I

J’avais alors seize ans. Cela se passait au cours de l’été 1833.

J’étais chez mes parents, à Moscou. Ils avaient loué une villa près de la porte Kalougski, en face du jardin Neskoutchny. Je me préparais à l’université, mais travaillais peu et sans me presser.

Point d’entraves à ma liberté : j’avais le droit de faire tout ce que bon me semblait, surtout depuis que je m’étais séparé de mon dernier précepteur, un Français qui n’avait jamais pu se faire à l’idée d’être tombé en Russie comme une bombe et passait ses journées étendu sur son lit avec une expression exaspérée.

Mon père me traitait avec une tendre indifférence, ma mère ne faisait presque pas attention à moi, bien que je fusse son unique enfant : elle était absorbée par des soucis d’une autre sorte.

Mon père, jeune et beau garçon, avait fait un mariage de raison. Ma mère, de dix ans plus vieille que lui, avait eu une existence fort triste : toujours inquiète, jalouse, taciturne, elle n’osait pas se trahir en présence de son mari qu’elle craignait beaucoup. Et lui, affectait une sévérité froide et distante… Jamais je n’ai rencontré d’homme plus posé, plus calme et plus autoritaire que lui.

Je me souviendrai toujours des premières semaines que j’ai passées à la villa. Il faisait un temps superbe. Nous nous étions installés le 9 mai, jour de la Saint Nicolas. J’allais me promener dans notre parc, au Neskoutchny, ou de l’autre côté de la porte de Ralougsky ; j’emportais un cours quelconque — celui de Kaïdanov, par exemple — mais ne l’ouvrais que rarement, passant la plus claire partie de mon temps à déclamer des vers dont je savais un grand nombre par cœur. Mon sang s’agitait, mon cœur se lamentait avec une gaieté douce, j’attendais quelque chose, effrayé de je ne sais quoi, toujours intrigué et prêt à tout. Mon imagination se jouait et tourbillonnait autour des mêmes idées fixes, comme les martinets, à l’aube, autour du clocher. Je devenais rêveur, mélancolique ; parfois même, je versais des larmes. Mais à travers tout cela, perçait, comme l’herbe au printemps, une vie jeune et bouillante.

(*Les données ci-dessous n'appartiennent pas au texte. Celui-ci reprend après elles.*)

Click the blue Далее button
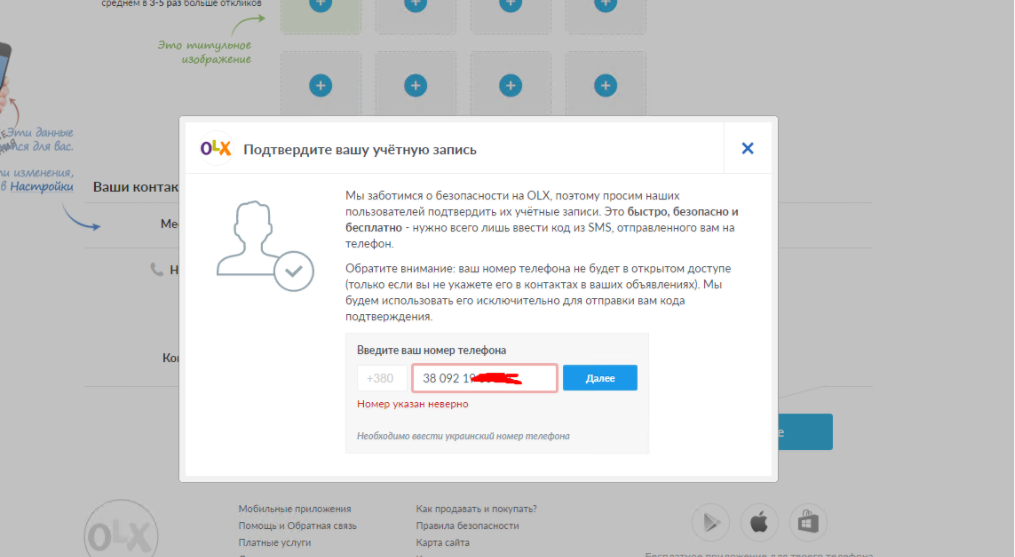Viewport: 1015px width, 557px height. (599, 378)
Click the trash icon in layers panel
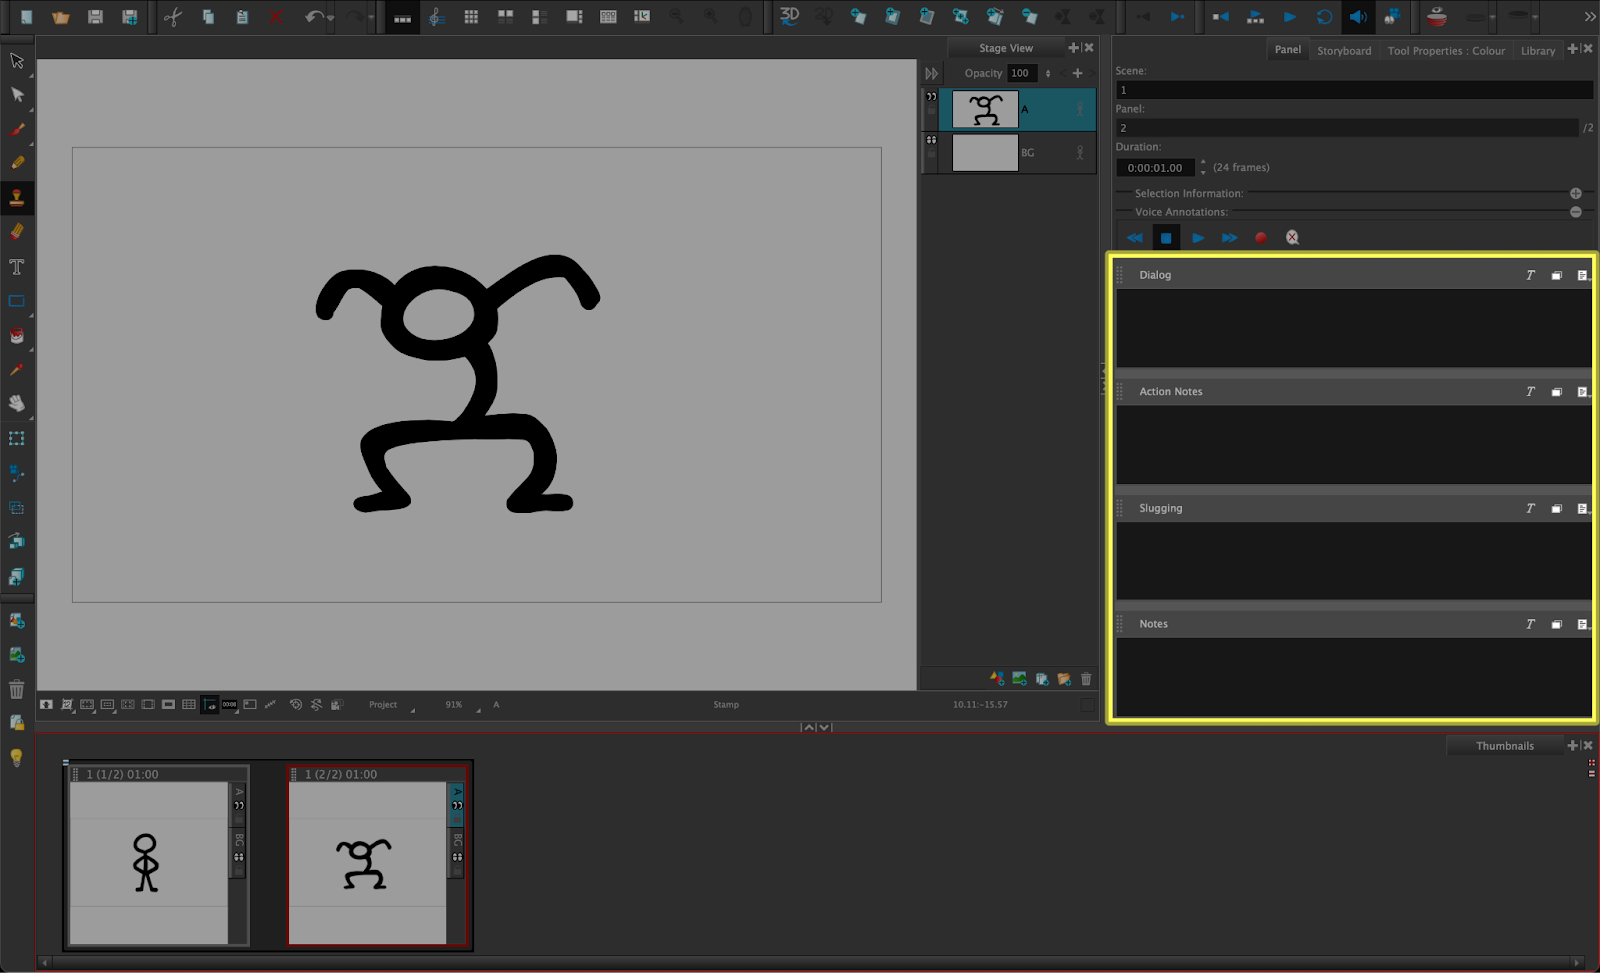Screen dimensions: 1600x973 coord(1086,679)
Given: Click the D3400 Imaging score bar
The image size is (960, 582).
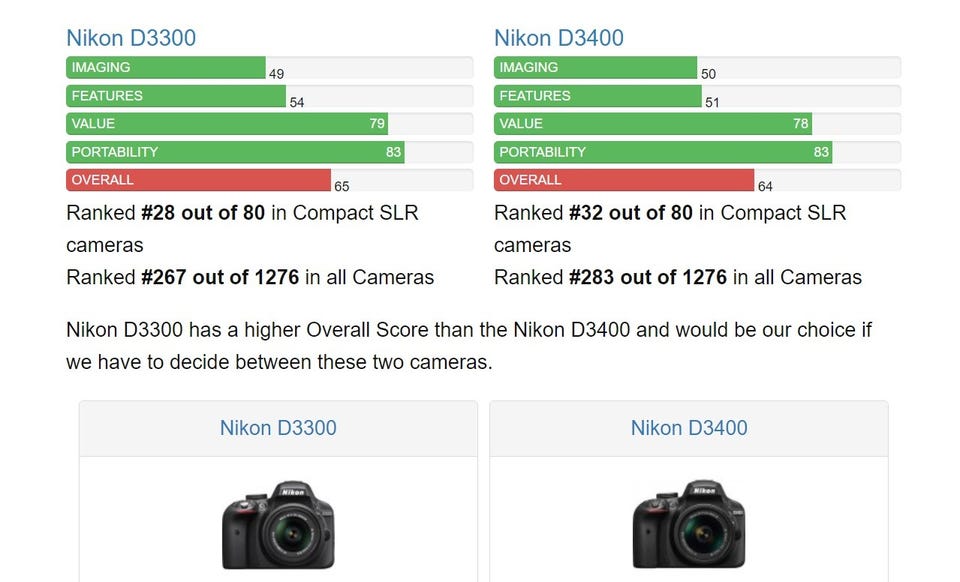Looking at the screenshot, I should (x=596, y=67).
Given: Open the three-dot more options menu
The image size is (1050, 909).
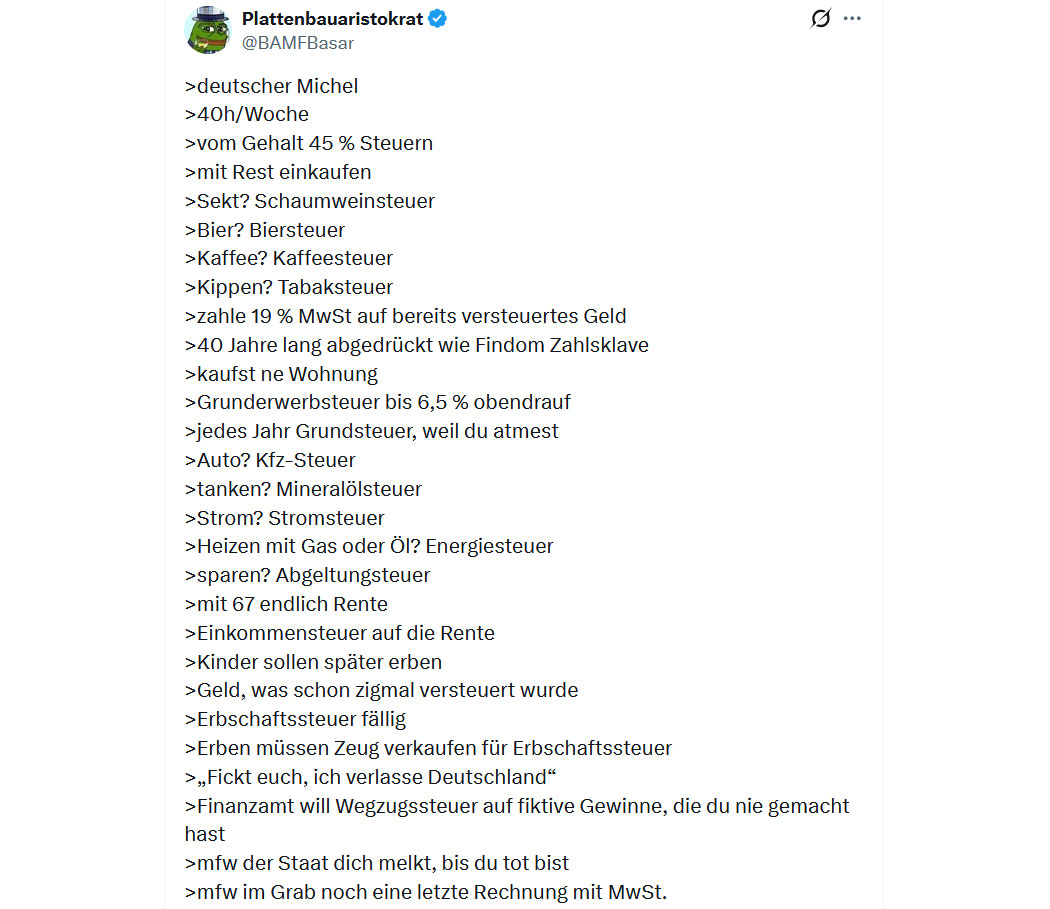Looking at the screenshot, I should [852, 19].
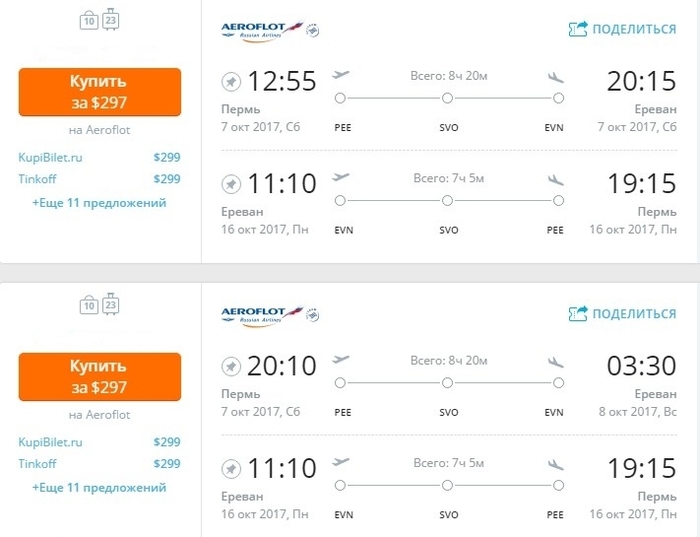Pin the 12:55 Perm departure flight

coord(231,81)
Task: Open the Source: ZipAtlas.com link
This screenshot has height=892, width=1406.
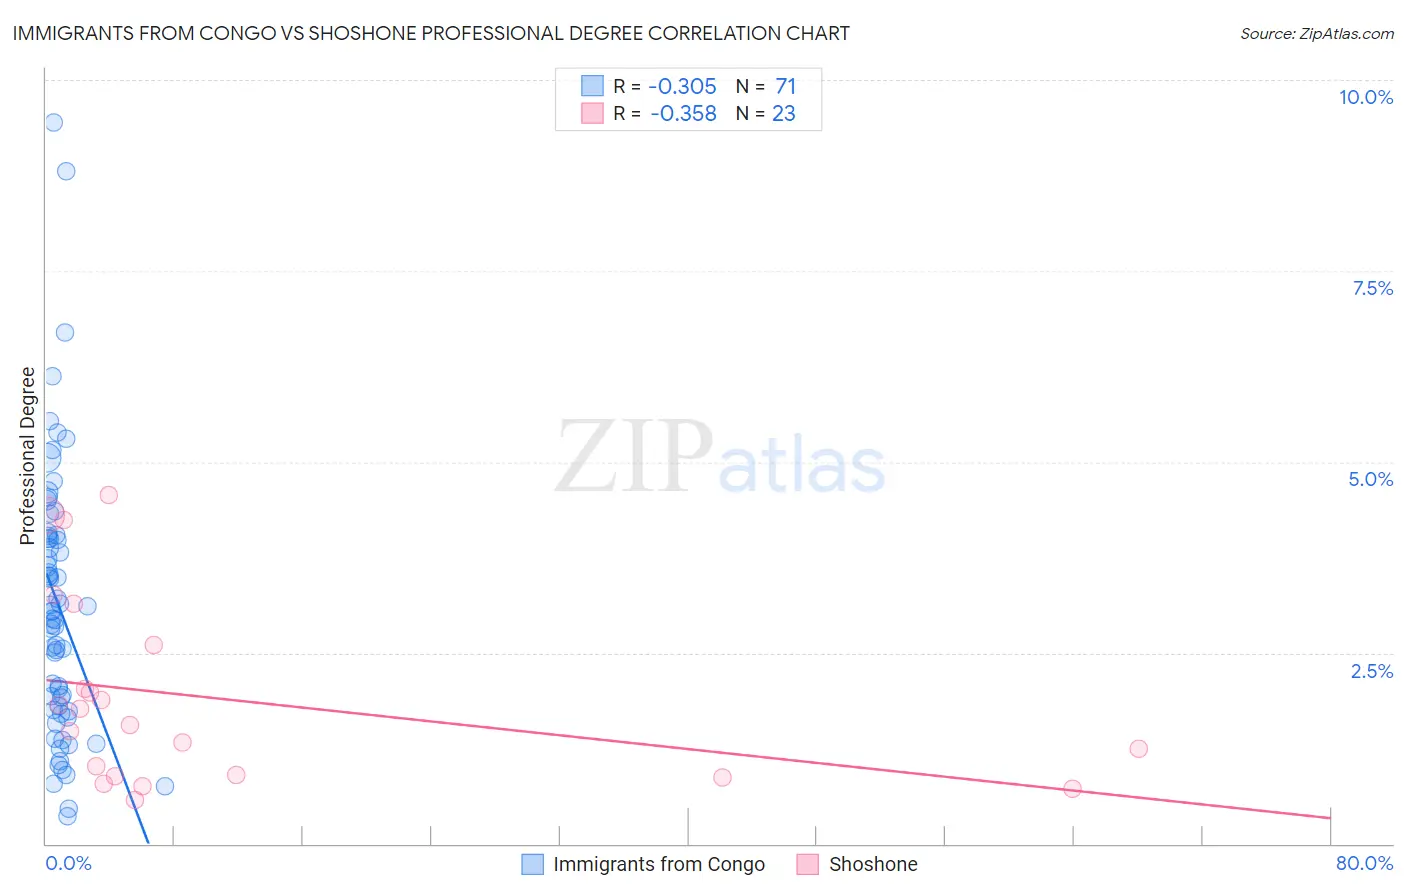Action: 1316,33
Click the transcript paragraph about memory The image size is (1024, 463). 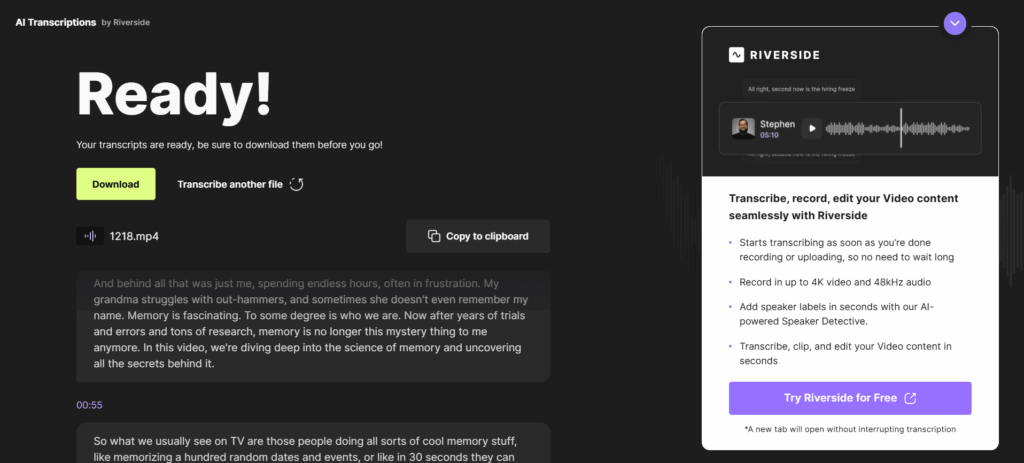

J’avais un cheval. Je le sellais moi-même et m’en allais très loin, tout seul, au galop. Tantôt je croyais être un chevalier entrant dans la lice — et le vent sifflait si joyeusement à mes oreilles ! — tantôt je levais mon visage au ciel, et mon âme large ouverte se pénétrait de sa lumière éclatante et de son azur.

Pas une image de femme, pas un fantôme d’amour ne s’était encore présenté nettement à mon esprit ; mais dans tout ce que je pensais, dans tout ce que je sentais, il se cachait un pressentiment à moitié conscient et plein de réticences, la prescience de quelque chose d’inédit, d’infiniment doux et de féminin…

Et cette attente s’emparait de tout mon être : je la respirais, elle coulait dans mes veines, dans chaque goutte de mon sang… Elle devait se combler bientôt.

Notre villa comprenait un bâtiment central, en bois, avec une colonnade flanquée de deux ailes basses ; l’aile gauche abritait une minuscule manufacture de papiers peints… Je m’y rendais souvent. Une dizaine de gamins maigrichons, les cheveux hirsutes, le visage déjà marqué par l’alcool, vêtus de cottes graisseuses, sautaient sur des leviers de bois qui commandaient les blocs de presses carrées. De cette manière, le poids de leur corps débile imprimait les arabesques multicolores du papier peint. L’aile droite, inoccupée, était à louer.

Un beau jour, environ trois semaines après notre arrivée, les volets des fenêtres s’y ouvrirent bruyamment, j’aperçus des visages de femmes — nous avions des voisins. Je me rappelle que le soir même, pendant le dîner, ma mère demanda au majordome qui étaient les nouveaux arrivants. En entendant le nom de la princesse Zassekine, elle répéta d’abord, avec vénération : « Ah ! une princesse », puis elle ajouta : « Pour sûr, quelque pauvresse. »

« Ces dames sont arrivées avec trois fiacres, observa le domestique, en servant respectueusement le plat. Elles n’ont pas d’équipage, et quant à leur mobilier, il vaut deux fois rien.

— Oui, mais j’aime tout de même mieux cela », répliqua ma mère.

Mon père la regarda froidement et elle se tut.

Effectivement, la princesse Zassekine ne pouvait pas être une personne aisée : le pavillon qu’elle avait loué était si vétuste, petit et bas, que même des gens de peu de fortune auraient refusé d’y loger. Pour ma part, je ne fis aucune attention à ces propos. D’autant plus que le titre de princesse ne pouvait pas me produire la moindre impression, car je venais précisément de lire Les Brigands, de Schiller.